- **Task instructions**
Collect every line of the material below that contains the string "height", treating uppercase and lowercase as different.

[Rows from a screen grounding dataset]
+++

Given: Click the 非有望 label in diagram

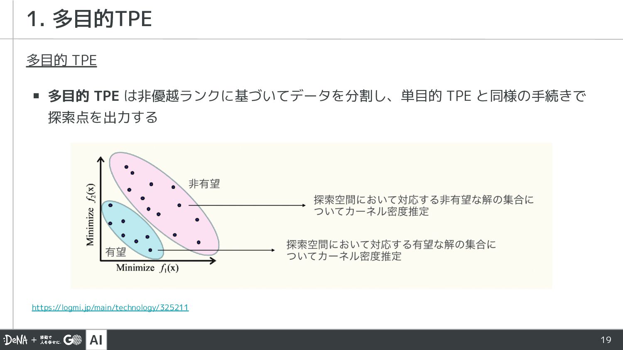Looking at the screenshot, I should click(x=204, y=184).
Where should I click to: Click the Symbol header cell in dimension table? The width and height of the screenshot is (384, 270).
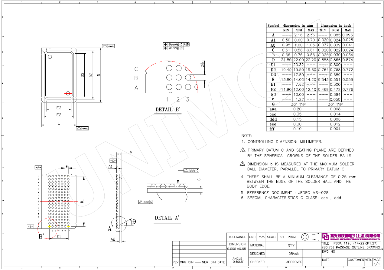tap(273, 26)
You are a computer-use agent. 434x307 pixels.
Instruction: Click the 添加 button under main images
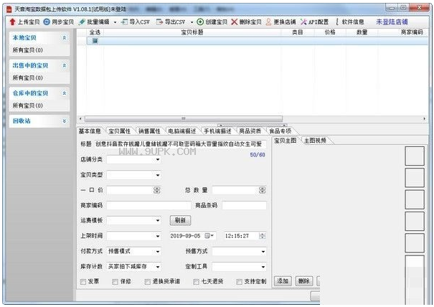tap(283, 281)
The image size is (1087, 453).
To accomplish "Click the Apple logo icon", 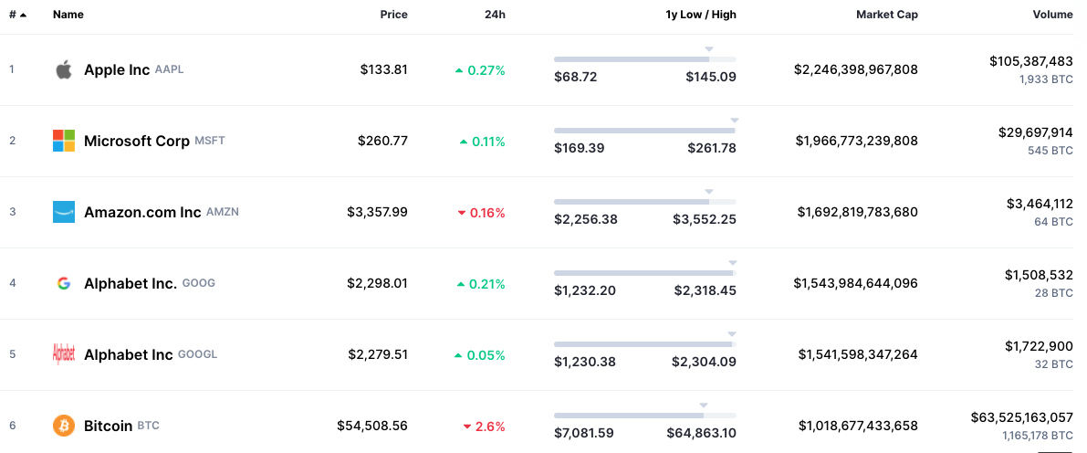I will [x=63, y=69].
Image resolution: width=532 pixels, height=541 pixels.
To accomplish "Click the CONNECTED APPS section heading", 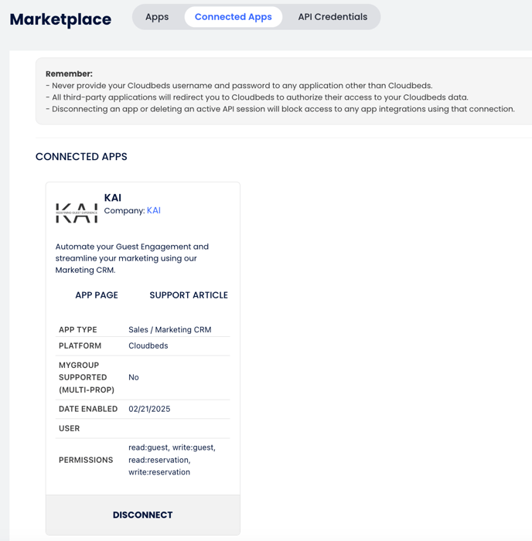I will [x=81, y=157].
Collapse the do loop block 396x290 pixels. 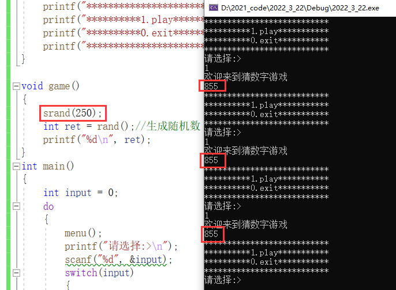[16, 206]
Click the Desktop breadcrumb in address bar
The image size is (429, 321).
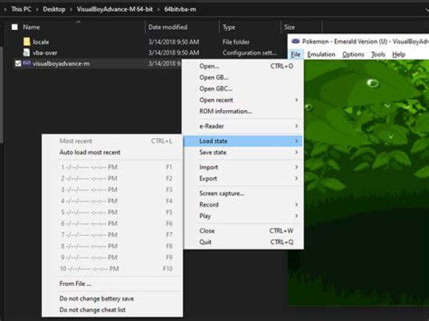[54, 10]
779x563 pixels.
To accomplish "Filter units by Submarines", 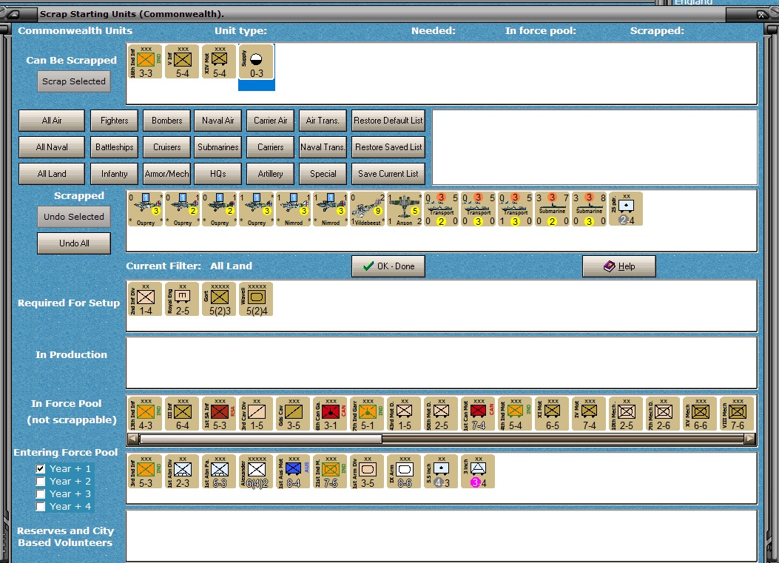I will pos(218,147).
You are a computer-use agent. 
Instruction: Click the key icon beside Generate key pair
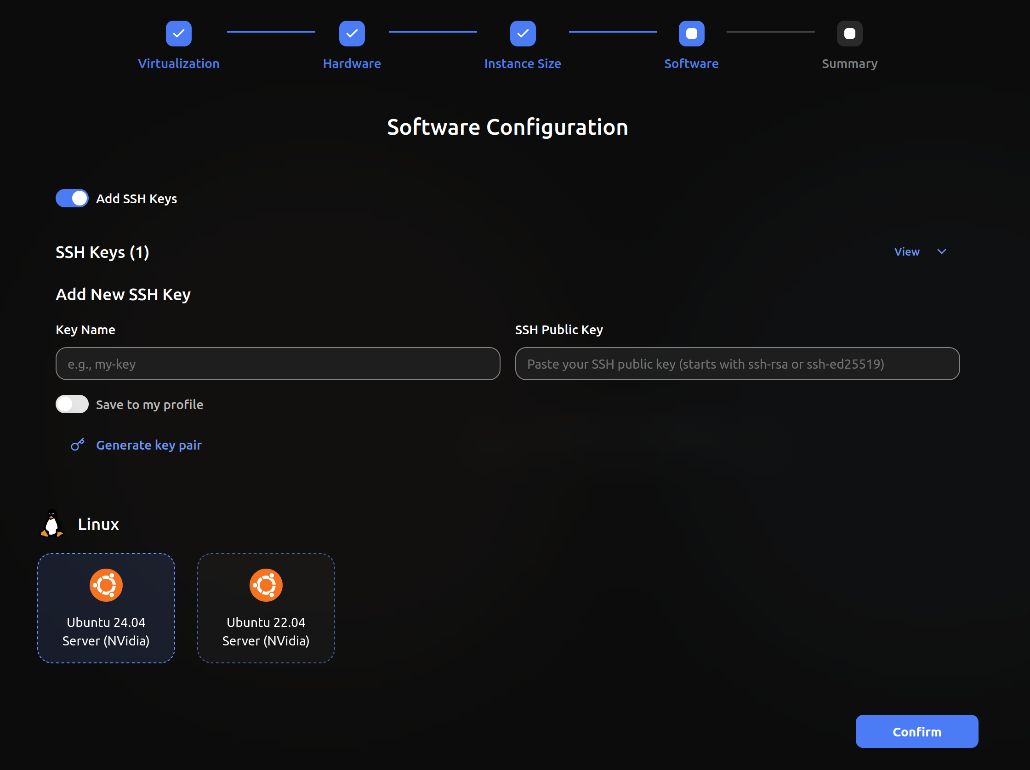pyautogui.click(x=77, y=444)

+++

- **Answer below**
Where should I click to: Click the Symbol header cell in dimension table? The width and height of the screenshot is (384, 270).
Image resolution: width=532 pixels, height=541 pixels.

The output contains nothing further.